Home (The Earth is Poem), 1992

Home (the earth is a poem) is inspired by the great American poet, Walt Whitman, and his vision of the United States as a “great poem” – an experiment in the creation of a diverse and democratic “New Eden”. It is made up of a fabricated window, a hoe with preserved leaves emerging from the top, and two stools. On one of the stools rests an open copy of Walt Whitman’s “Leaves of Grass”. I drilled many holes in the book and planted in these small holes preserved blades of grass but left this part of the verse in the book exposed:

Take my leaves America!

Make welcome for them everywhere, for they are your own off-
spring,

Surround them East and West, for they would surround you,

And you precedents, connect lovingly with them, for they connect
lovingly with you.

I wrote my own small poem as a response and it is framed on the wall:

The earth is a poem, Walt Whitman –

all margins, no borders:

La tierra es un poema, Walt Whitman –

todos es margen, sin fronteras.

IN/SITE92 is about Transcending Borders. The earth and nature itself do not recognize “borders” and as humanity is part of nature, borders are essentially artificial - a fabrication.
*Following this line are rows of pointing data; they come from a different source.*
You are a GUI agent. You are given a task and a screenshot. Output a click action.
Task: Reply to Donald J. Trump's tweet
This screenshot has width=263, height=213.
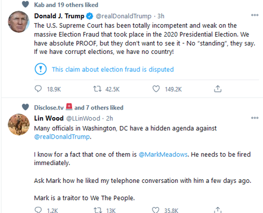[38, 89]
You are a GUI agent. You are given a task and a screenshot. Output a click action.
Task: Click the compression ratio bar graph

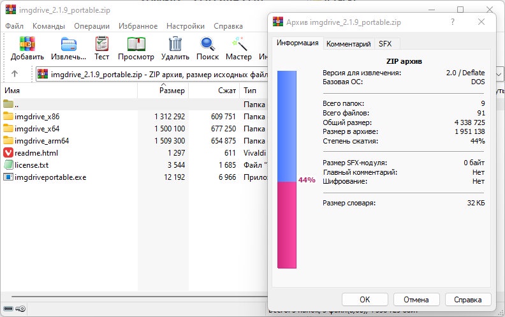click(287, 170)
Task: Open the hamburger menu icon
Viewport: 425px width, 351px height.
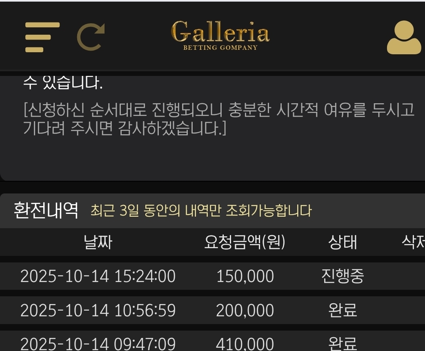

The dictionary defines the word “transcend”: verb [ trans. ] be or go beyond the range or limits of (something abstract, typically a conceptual field or division).

As we can expect from the mind of a poet deeply receptive to the idea of justice and love of humanity, Whitman’s verse presents a vision of this country that we can look at against the reality of what we actually are and alongside the imagining of an America as a “great poem” that we could one day create.